CLAS Supports Artist Residency

April 19, 2022

CLAS Supports Artist Residency

Cadine Navarro - It Sounds Like Love
Photo from cadinenavarro.com

With CLAS support, Cadine Navarro has served throughout the spring semester as a land-based artist-in-residence for several Central Ohio colleges, including Ohio State, Otterbein, Denison, and Kenyon.

Since early February, Navarro has visited multiple classes at these institutions, engaging with students from a variety of disciplines to discuss her work. At OSU, Navarro has shared her perspectives and expertise in courses in the Department of Spanish and Portuguese (Indigenous Cultures of Latin America, Globalization and Latin America, Soundscapes of Latin America); in Anthropology; and in the School of Environment and Natural Resources. 

OSU instructors, as well as Navarro herself, have been impressed by the students' insights and sensitivity to Navarro's work and its relevance to current discussions about climate change and environmentalism. According to Dr. Nick Kawa, his Ethnobotany students both enjoyed and were challenged by Navarro's visit:

I was impressed by the wide-ranging questions that the students posed as well as Cadine’s ability to open their curiosity and invite them to listen to their environment in new ways.

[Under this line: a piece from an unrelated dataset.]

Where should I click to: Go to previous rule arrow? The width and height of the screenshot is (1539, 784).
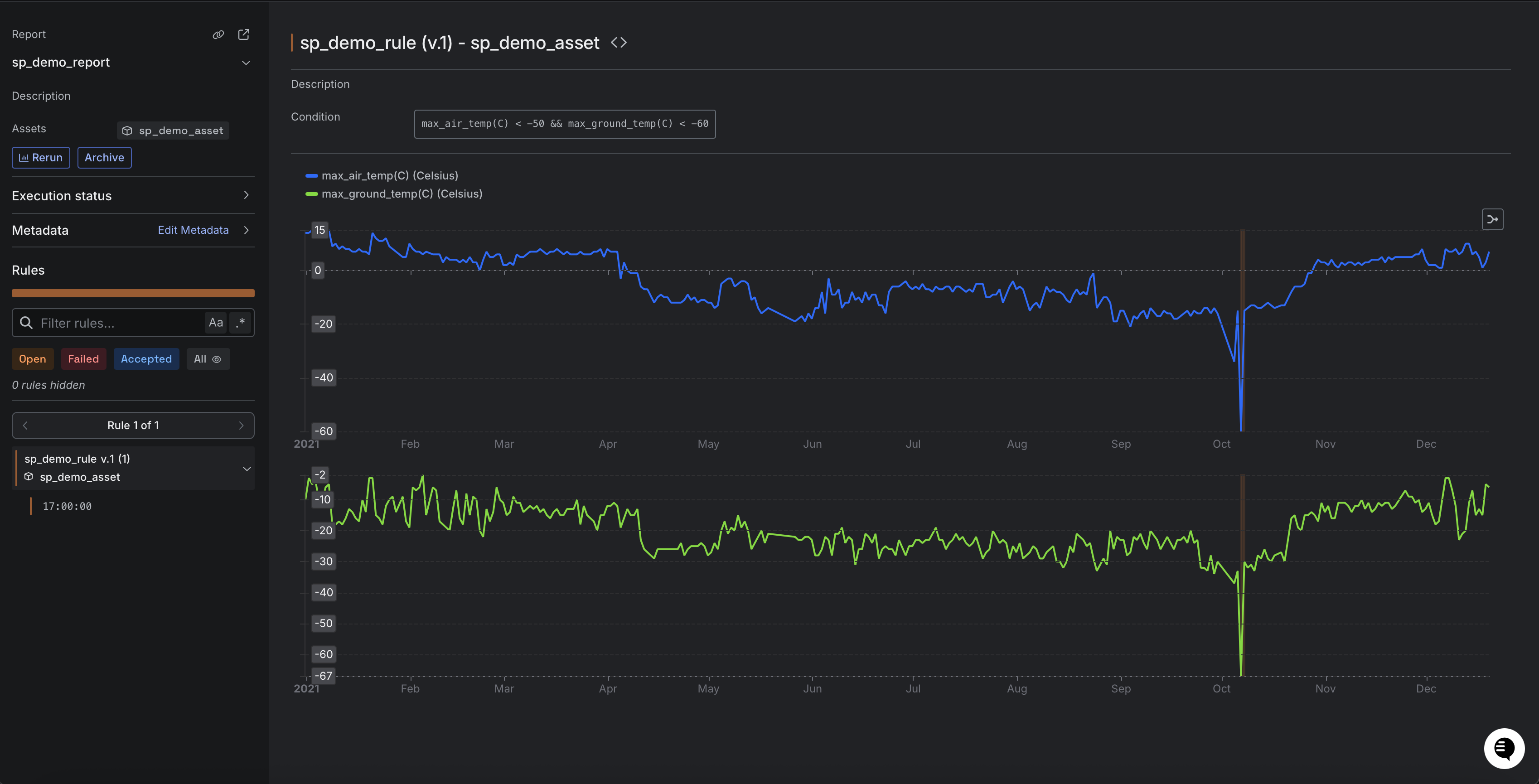click(x=25, y=426)
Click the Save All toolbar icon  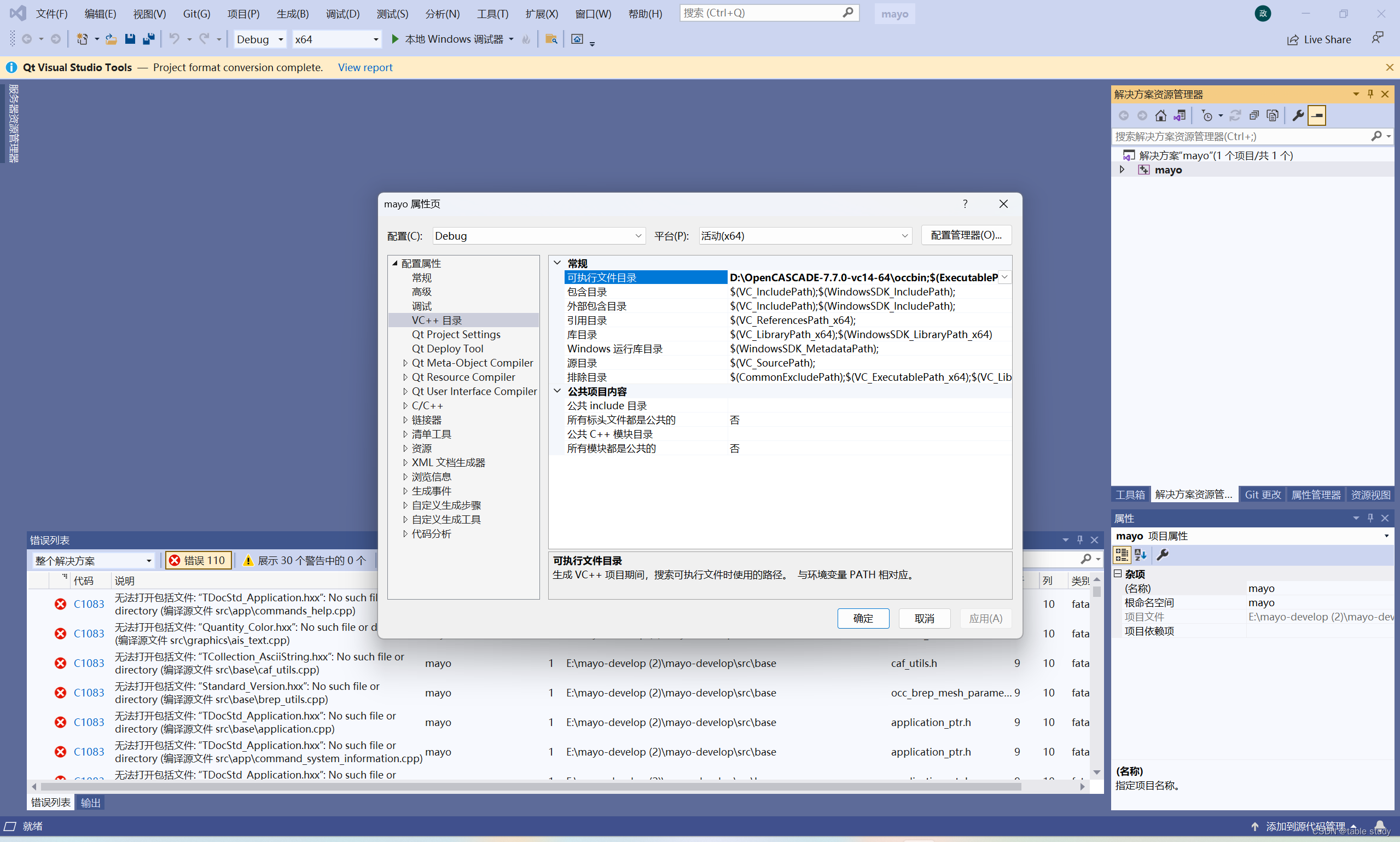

To establish further connections at OSU, Navarro has also participated in a media course and met with members of the K'acha Willaykuna: Andean and Amazonian Indigenous Arts and Humanities Collaboration. 

In addition to these on-campus activities, Navarro has led over a dozen immersive tours of her exhibition "It Sounds Like Love" at the Frank Museum at Otterbein University, assisted by curator Janice Glowski and Otterbein Professor Emeritus of English Terry Hermsen.

The artist herself describes the exhibition this way:

"It Sounds Like Love" is a veritable act of reciprocity and a response to the damage we have done to mother earth. It is an offering that encourages us to listen deeply as we walk among the seeds' messages that enshrine us, the intelligence of our more-than-human companions. If we linger long enough, these nine local seeds will teach us many things about ourselves. 

Well over 200 Central Ohio residents have experienced the exhibition, which invites visitors to observe, walk on, and even curl up to Navarro's unique suminigashi representations of the sound vibrations of nine dormant Ohio-native seeds, all as they listen to recordings of the seeds' gentle crackling.

Dr. Hermsen recounts that visitors to the exhibition have been faculty, students, artists, environmental professionals, business owners, and landscape designers, and all have come away with a unique experience:

In nearly every case, our groups gathered there have felt themselves transformed, moved by the quiet voices of the seeds brought to life within our presence.

Dr. Michelle Wibbelsman, one of the key organizers of Navarro's collaboration with OSU, has been excited to see her own classroom energized by the activities of the residency:

Cadine's class visits and visits to her art installation have infused our classrooms with enthusiasm and dynamic conversation.

CLAS is proud to support Navarro's artist residency through the remainder of the spring semester as she continues to engage in extended exchange with students and scholars at Central Ohio universities. CLAS Assistant Director Mark Hoff eagerly looks forward to similar interdisciplinary projects across campus, inspired by Navarro's work and modeled after the successful cross-institutional collaboration associated with her artist residency. 

This has been a unique opportunity for learning and reflection by Latin Americanists in the local area, as well as for other scholars concerned with climate change, our relationship to the earth, and the ongoing exercise of decolonizing our approaches to knowledge. 

 

 

Photo at top left from cadinenavarro.com. 

CLAS support of Navarro's residency is made possible by Title VI funds from the US Department of Education.